* Move would let self-funded development effort continue
* House Armed Services panel votes 54 to 5 to clear way
* GE cheers move, a blow to rival United Technologies Corp
(Adds Pratt comment, paragraphs 13-14)
By Jim Wolf
WASHINGTON, May 11 A controversial second engine for the multinational F-35 fighter jet received a boost Wednesday from a U.S. House of Representatives committee preparing its version of a fiscal 2012 defense spending bill.
The House Armed Services Committee voted 54 to 5 to make sure that General Electric Co (GE.N) and Rolls-Royce Group Plc (RR.L) could go on working on their alternate engine using their own funds, despite the Pentagon's formal cancellation of a competitive engine program last month.
The engine powering early production models of the F-35 is built by Pratt & Whitney, a unit of United Technologies Corp (UTX.N). At stake is a business that GE and Rolls say will be worth more than $100 billion in coming decades and that Pratt reckons at about $50 billion.
The panel acted on an amendment to the defense authorization bill put forward by Rep. Robert Andrews, a New Jersey Democrat who has spearheaded a House effort to wring waste from the more than $100 billion the Pentagon spends on arms each year.
The legislation would require that the secretary of defense, at no cost to the federal government, allow for the continued development and testing of the alternate engine if this is self-funded, as GE and Rolls have proposed to do at least through the end of fiscal 2012.

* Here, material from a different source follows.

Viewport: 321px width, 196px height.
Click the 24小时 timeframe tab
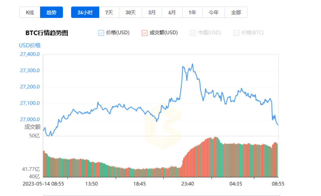(85, 12)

The Defense Department cut off the contractors' access to the hardware after Congress omitted funding for it in a long-delayed budget deal last month to cover U.S. spending for the rest of fiscal 2011, which ends Sept. 30.
GE and Rolls have offered to spend more than $100 million of their own to go on working on the alternate engine, a move hailed by the House panel's chairman, Howard McKeon, as a potential watershed for how the Pentagon finances arms development.
McKeon, a California Republican, welcomed Andrews' amendment as a "no brainer" that would be good for taxpayers, competition, and U.S. national security.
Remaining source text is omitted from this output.